Question/Issue:
Hello EdgeImpulse Team,
I’m encountering an issue with duplicate data entries being added to the training dataset when retraining an Impulse via pipeline. Here’s a detailed breakdown of the behavior:
Steps to Reproduce:
- Initial Training:
- Created an Impulse and performed initial training using a CSV file with 15 rows.
- All 15 rows were successfully imported into the project’s dataset.
- First Retrain via Pipeline:
- Used a new CSV file with 5 entirely new rows.
- All 5 rows were successfully imported.
- Second Retrain via Pipeline:
- Reused the same 5-row CSV file from the previous step.
- No data was imported, and the system correctly identified that the data was already present.
- Third Retrain via Pipeline:
- Used a CSV file with 10 rows: 5 rows from the previous dataset (already imported) and 5 new rows.

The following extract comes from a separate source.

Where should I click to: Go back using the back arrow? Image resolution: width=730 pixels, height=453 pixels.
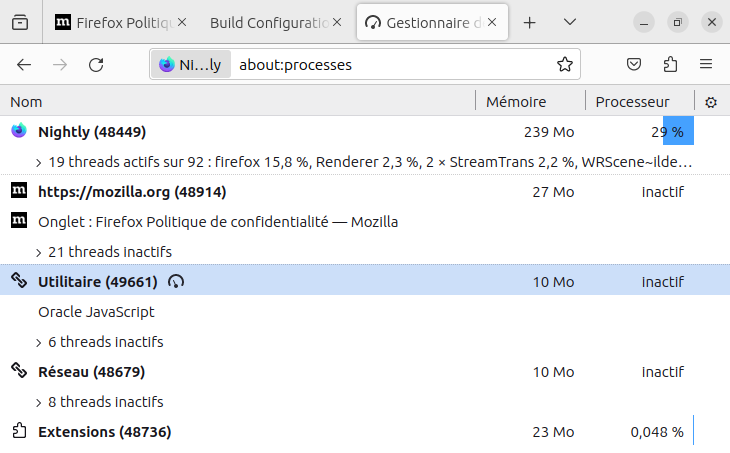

- All 10 rows were imported, resulting in 5 duplicate entries in the dataset.
Summary of Observed Behavior:
- Impulse correctly skips importing data if the entire CSV has already been imported.
- Impulse imports all rows if the CSV contains partially new data, even if some rows are duplicates.
- This leads to duplicate entries in the project’s dataset.
Expected Outcome:
Impulse should deduplicate data during import, even when the CSV contains a mix of new and previously imported rows.
Could you please confirm if this is expected behavior ? If it’s expected, is there a recommended way to prevent duplicates during retraining via pipeline?